What the task asks: Repeat the listing that follows character for character, omitting images.

□ □ □

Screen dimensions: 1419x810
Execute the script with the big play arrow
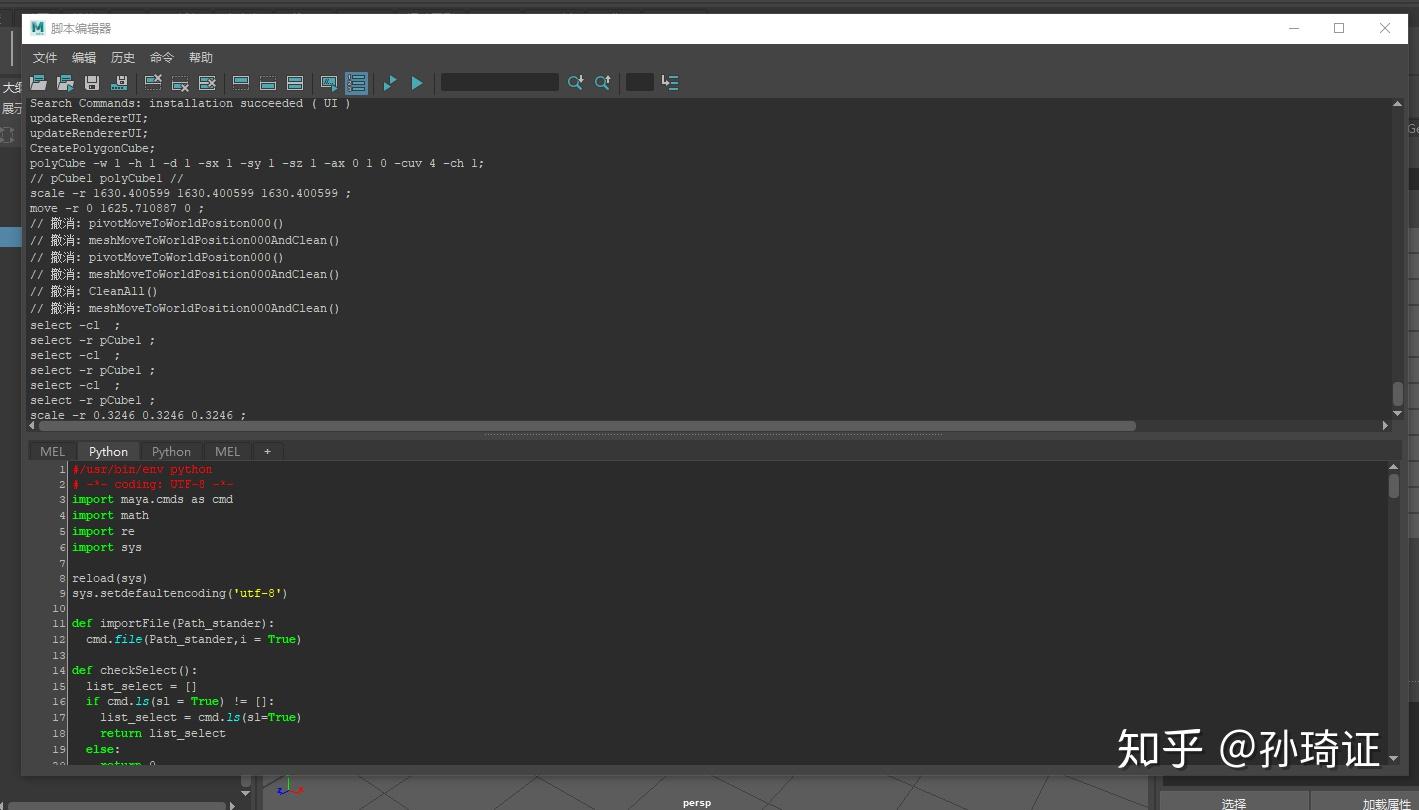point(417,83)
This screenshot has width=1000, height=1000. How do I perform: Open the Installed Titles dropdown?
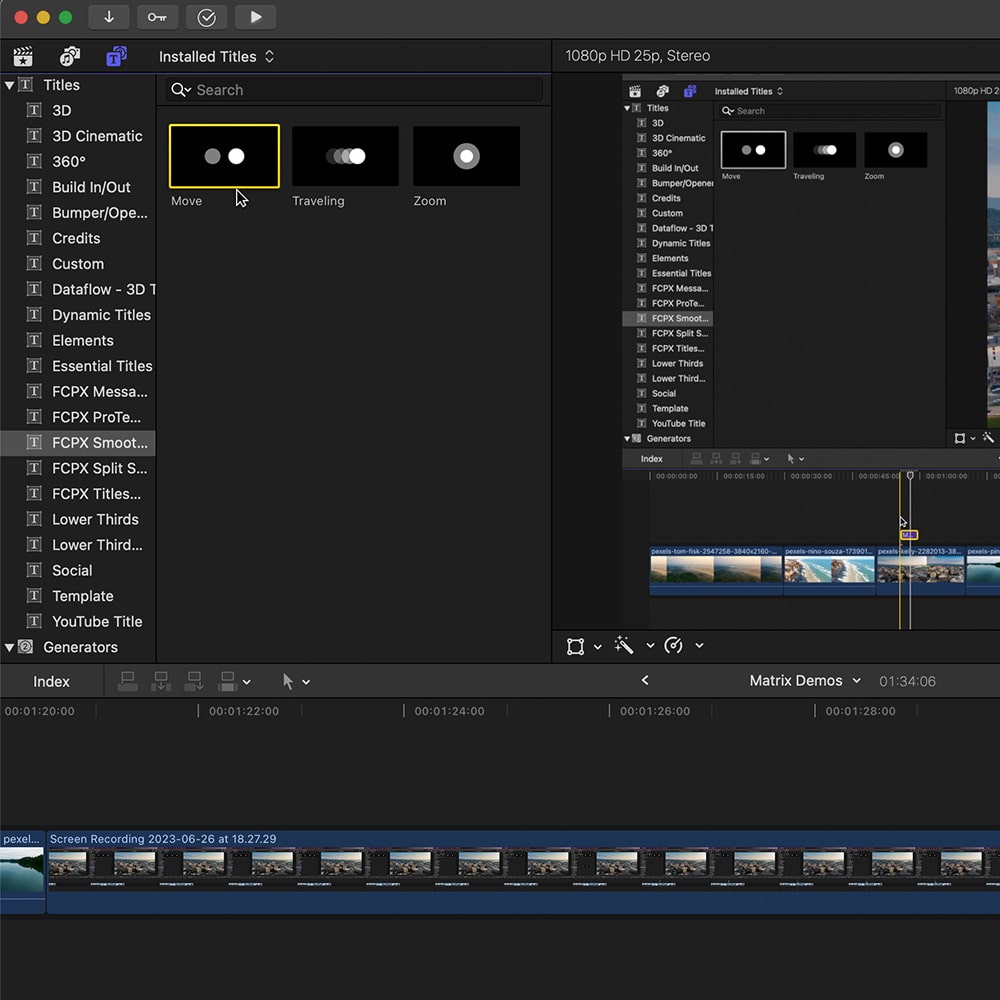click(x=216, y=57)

□ □ □

Answer for this exercise:
Screen dimensions: 1419x810
Execute the script with the big play arrow
point(417,83)
This screenshot has width=1000, height=1000. How do I perform: Open the Installed Titles dropdown?
click(x=216, y=57)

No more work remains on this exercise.